As stated by Ogunwumiju, JCA in UDEAGHA vs. OMEGARA (2010) LPELR (3856) 1 at 25:
“…where notice to produce is served on a party who fails to produce same, then secondary evidence may be given of the document where available. Where the documents are not available, committal proceedings against defaulters may issue.”

In the light of the foregoing, the Respondent who had the evidential burden of placing the terms of his purported contract of employment with the 1st Appellant and to prove how the said terms were breached by the 1st Appellant failed to do so by admissible evidence. Accordingly the Respondent cannot be entitled to any declaration that the discharge and dismissal from the services of the 1st Appellant is illegal, null and void and of no effect whatsoever.

On whether the lower court was justified on the available evidence to award the sum of N85 million as damages to the Respondent for unlawful, illegal and wrongful detention. This is the fulcrum of ground one of the Amended notice of Appeal. The Respondent contended that there is no ground of appeal challenging the findings of facts made by the lower court on pages 74, 75 and 76 of the Records with respect to their being credible, unchallenged and uncontroverted evidence in support of the claim for damages for unlawful detention. I do not accept this contention. Ground one of the Amended Notice of Appeal with its particulars reads:
“1. The learned Trial Judge erred in law when he awarded the sum of N85,000,000.00 (Eight-Five Million Naira) as damages for unlawful and wrongful detention of the Plaintiff by the Defendants.

PARTICULARS OF ERROR
i. There is no evidence that the 1st Appellant arrested, detained or ordered the arrest or detention of the Respondent at the anytime [sic] whatsoever.
ii. There is apple [sic] and overwhelming evidence even from the Respondent before the trial Court that offices were broken into whilst he was on duty which incident was reported to the Nigeria Police Force within the premises of 1st Appellant as required by the law.
iii. Having reported the incident to the Nigeria Police Force [Supernumerary Police] which included the Respondent there is no evidence that the 1st Appellant did any other thing in respect of the arrest or detention of the Respondent.
iv. The Respondent is a member of the Nigeria Police Force which body has the disciplinary right and power over him.”

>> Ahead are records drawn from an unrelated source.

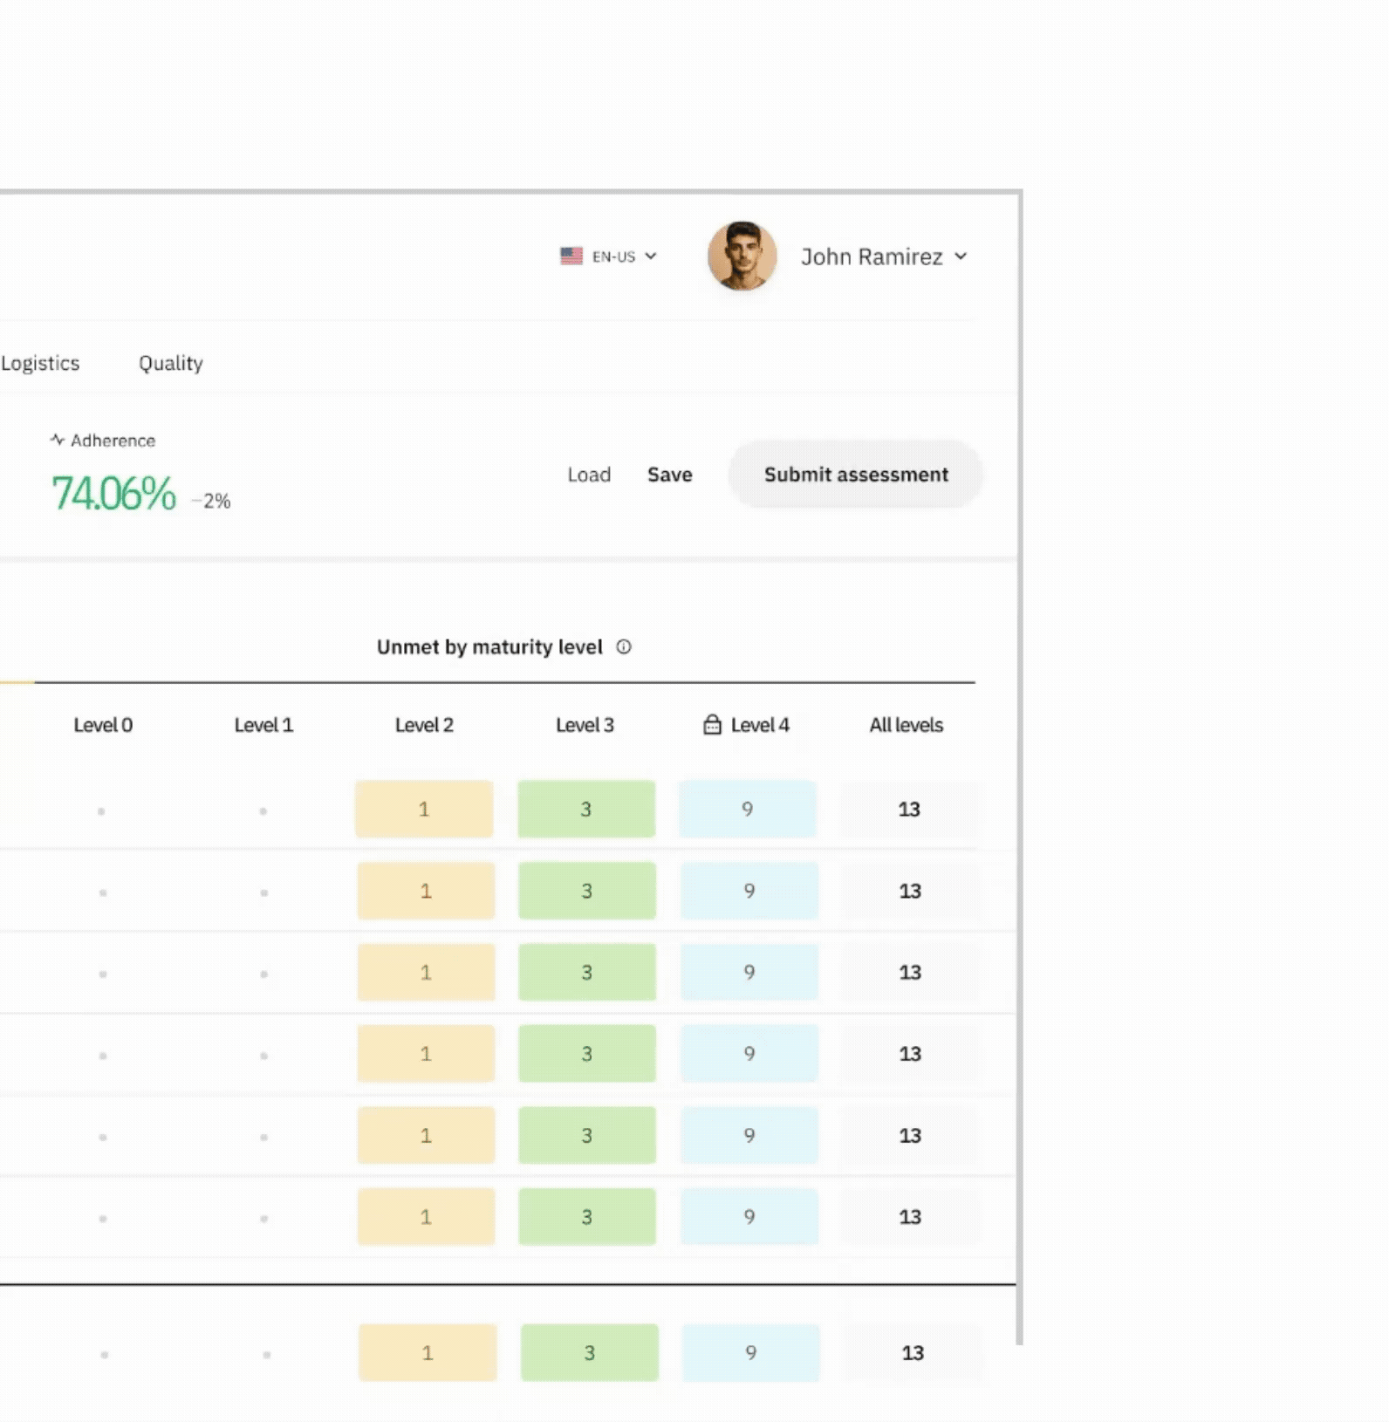
Task: Click the All levels column header
Action: tap(906, 725)
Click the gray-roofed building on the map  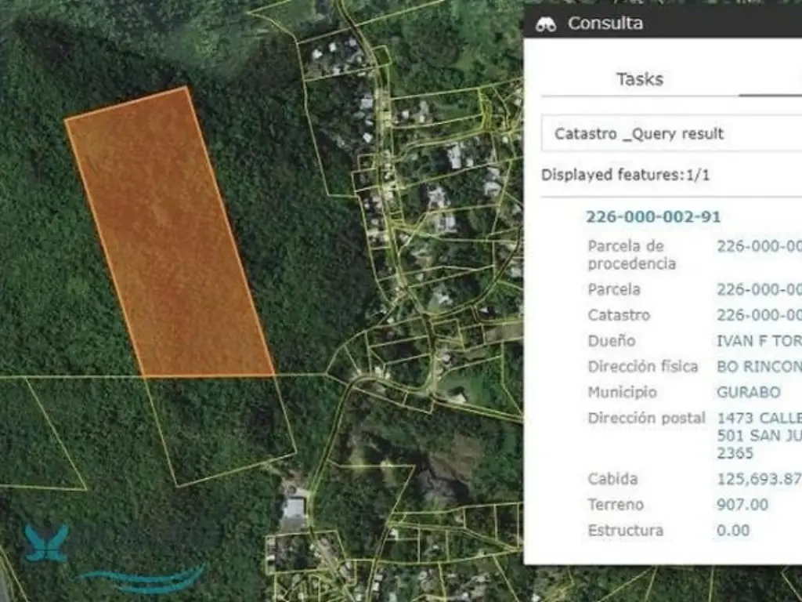(x=293, y=510)
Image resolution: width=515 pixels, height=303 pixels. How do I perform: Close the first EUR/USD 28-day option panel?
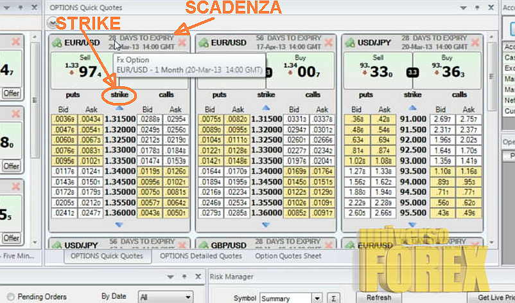182,42
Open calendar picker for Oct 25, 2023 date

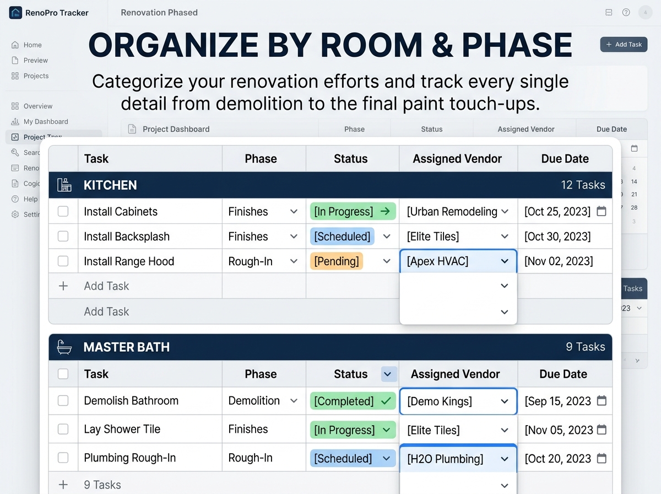602,211
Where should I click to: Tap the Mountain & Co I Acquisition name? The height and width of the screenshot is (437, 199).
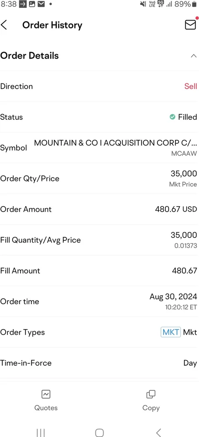[115, 143]
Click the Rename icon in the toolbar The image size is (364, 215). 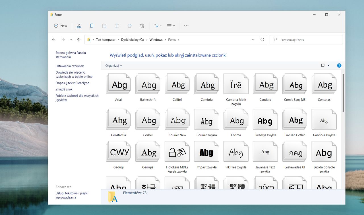(117, 26)
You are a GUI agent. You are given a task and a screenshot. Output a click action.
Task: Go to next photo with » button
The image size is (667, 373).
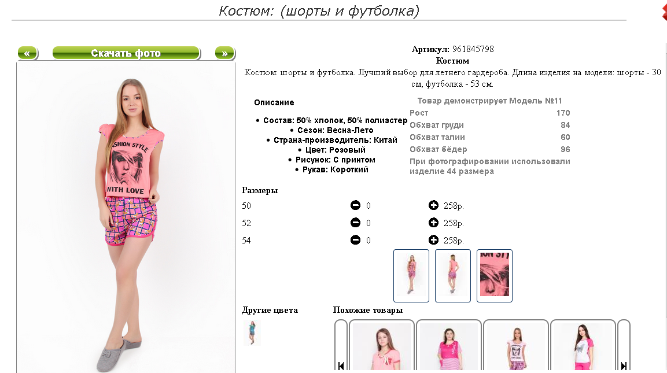(224, 53)
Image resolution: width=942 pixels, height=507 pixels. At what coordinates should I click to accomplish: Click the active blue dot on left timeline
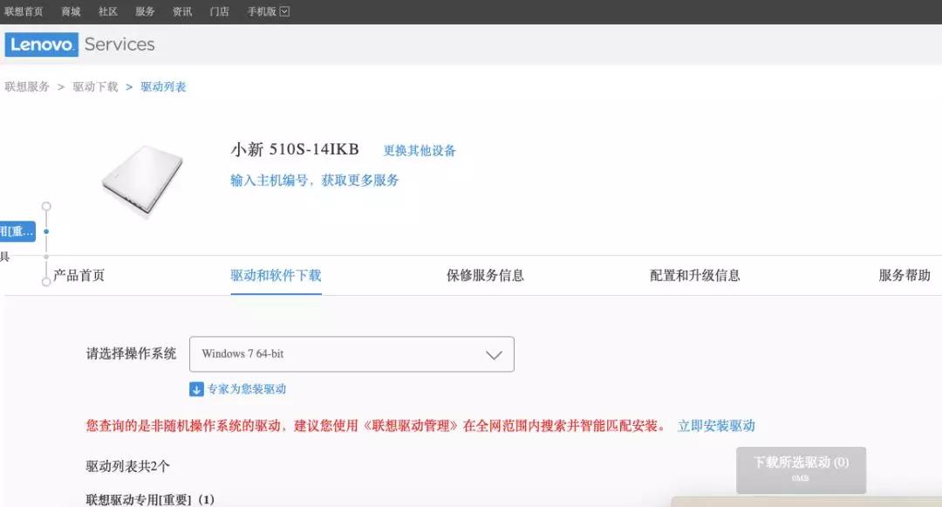click(x=45, y=232)
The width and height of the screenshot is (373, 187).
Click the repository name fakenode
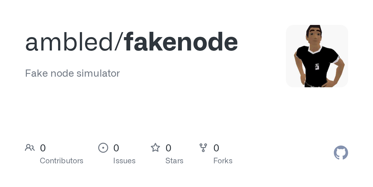(x=181, y=42)
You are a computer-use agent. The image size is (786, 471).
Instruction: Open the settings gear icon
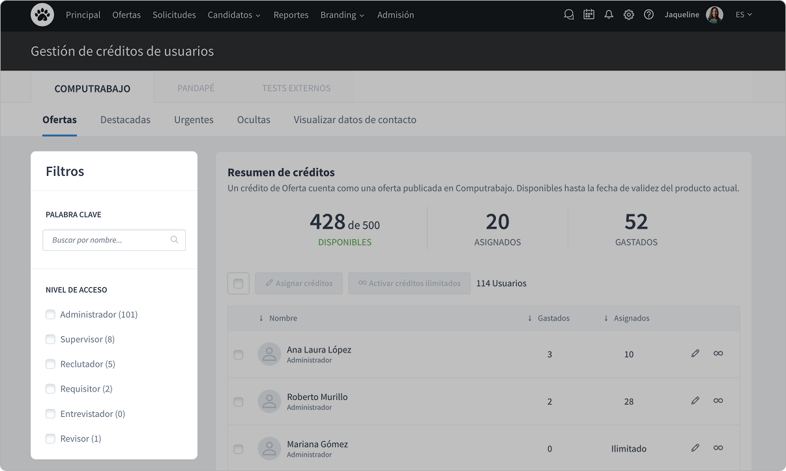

It is clearly beyond doubt that the Appellants raised the issue of whether there was evidence on the record on the basis of which the 1st Appellant could be said to have unlawfully arrested and detained the Respondent in order for it to be mulcted in damages.

In finding the unlawful arrest and detention proved, the lower court stated at page 74 of the Records that the only evidence before the court of the arrest and detention of the Respondent was the evidence of the Respondent which was not contradicted by the Appellants sole witness. The evidence which will amount to prove a case is evidence which has probative value. The fact that the only available evidence is that adduced by the Respondent does not inexorably mean that the evidence has probative value and it does not necessarily mean that the case will succeed.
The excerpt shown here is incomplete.